Key Insights:
- Bitcoin mining turns excess energy into a portable form of value.
- Energy use matters less than where and how that power is sourced.
- As supply tightens, efficient mining becomes more important than scale.
Bitcoin mining is usually discussed as energy use. That framing often ends the sustainability conversation before it starts. This week, Nvidia CEO Jensen Huang described BTC mining in a very different way.
He said mining turns excess energy into a portable form of value. In simple terms, energy is not wasted. It is stored as Bitcoin and can be moved anywhere. That one idea helps explain why mining exists and why it keeps coming back, even after years of criticism.
Bitcoin Mining Turns Excess Energy Into Movable
Huang explained Bitcoin mining in plain language.

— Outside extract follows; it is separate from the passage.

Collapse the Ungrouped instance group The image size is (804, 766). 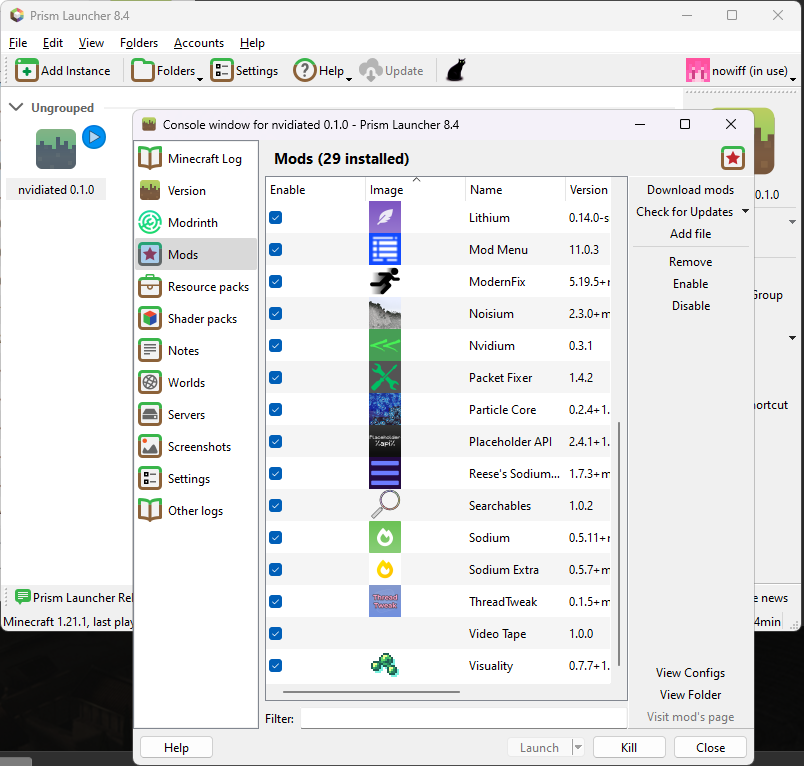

Energy is produced in one place. That energy is converted into Bitcoin. Bitcoin (BTC) can then move freely across the world.
Energy itself cannot do that. Electricity must be used where it is produced, or it is lost.
This is where mining fits in. Many power plants produce more electricity than nearby users need. When that happens, power is wasted or shut off. Bitcoin mining gives that extra power to a buyer.
Instead of turning plants down, miners turn unused electricity into Bitcoin, which can be stored, sold, or moved later.
So the energy is not destroyed. It is changed into something usable. In simpler words, residual power (energy) can travel, all thanks to Bitcoin.
Bitcoin Mining: Power Use Numbers Miss the Bigger Picture
Critics often say Bitcoin mining uses as much power as many large power plants combined. Some estimates compare the network to roughly 20 large power plants running all the time.
That sounds alarming, but it leaves out an important detail. The real question is not how much energy is used. It is where that energy comes from.
Bitcoin Mining usually goes to places with cheap or unused power. This includes stranded energy, excess grid supply, and renewable power that cannot always be sent elsewhere.
This is why mining facilities often sit near hydro plants, wind farms, or energy-heavy regions. A real example helps here.
Riot Platforms, one of the largest public miners, reported mining 460 Bitcoin in December 2025. The key detail was not just output, but power cost.
Riot reported an average all-in power cost of about 3.9 cents per kilowatt hour. That kind of cost only exists where energy is abundant and flexible.
It shows miners are not competing with homes for electricity. They are absorbing power that would otherwise go unused.
Why This New Theory Matters as Bitcoin Supply Tightens?
Another timing detail matters here. Around 95% of all Bitcoin that will ever exist is already mined.
This changes how mining works going forward. When supply growth slows, mining becomes more selective. Cheap, excess energy matters more than raw scale.
This is also why Huang linked Bitcoin mining to AI data centers. Both systems look for unused energy, place heavy computing near it, and turn that power into something valuable.
Seen this way, Bitcoin mining is not just consumption. It acts like energy storage that can move across borders. That does not end the energy debate. But it explains why the entire BTC mining space continues to survive numerous speculations.